O problema começa com a gengivite, que costuma se manifestar por meio de sangramento ao usar escova de dentes ou fio dental, sinalizando o início de uma inflamação gengival (que ocorre em decorrência do acúmulo de bactérias, formando um biofilme por cima do dente). Em geral, essa inflamação começa de forma leve e pode ser rapidamente resolvida com higienização adequada.
Mas, se esse processo não for tratado adequadamente, ele progride e se aprofunda para os tecidos gengivais. É a partir desse momento que começa a destruição dos ossos que dão suporte aos dentes, caracterizando a periodontite.
“A evolução da gengivite não tratada é a periodontite, que é uma doença inflamatória crônica, que causa mau hálito, amolecimento dos dentes e perda dentária. É uma condição importante e que está diretamente relacionada aos hábitos do indivíduo”, explica Casarin.

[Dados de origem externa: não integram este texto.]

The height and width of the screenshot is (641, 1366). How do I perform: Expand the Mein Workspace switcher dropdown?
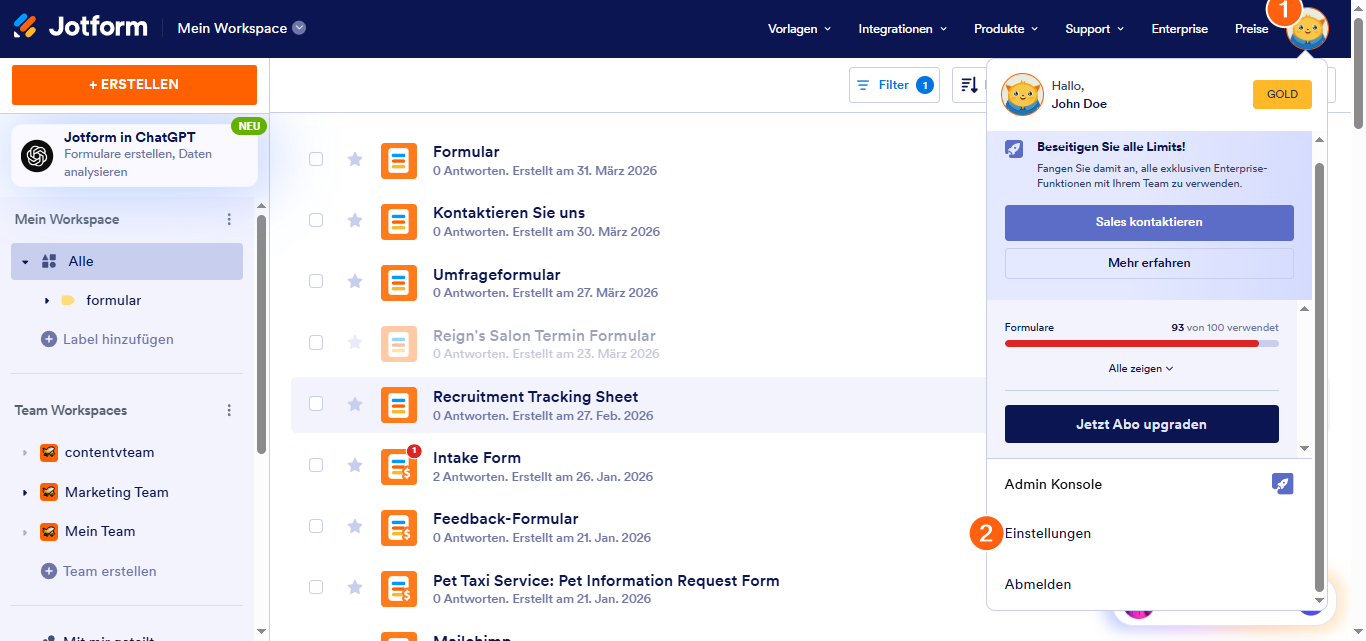pos(299,28)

Para evitar a periodontite, é fundamental controlar bem a higiene bucal, realizando os cuidados diários de forma correta e visitando o dentista regularmente. Também é importante manter um estilo de vida saudável, não fumar e cuidar do diabetes, pois se a doença não for tratada, ela aumenta o risco de periodontite.
Para a professora Nidia Castro, do Einstein, os resultados desse trabalho reforçam o conceito de que saúde bucal e saúde geral não se separam. “A inflamação decorrente da dieta pró-inflamatória afeta o corpo todo: coração, fígado, intestino, vasos e gengiva. Assim, é muito importante que o dentista seja capaz de atuar em equipes multidisciplinares, conversando com médicos e nutricionistas, para elaborar estratégias de tratamento que promovam saúde e qualidade de vida para o paciente”, completa.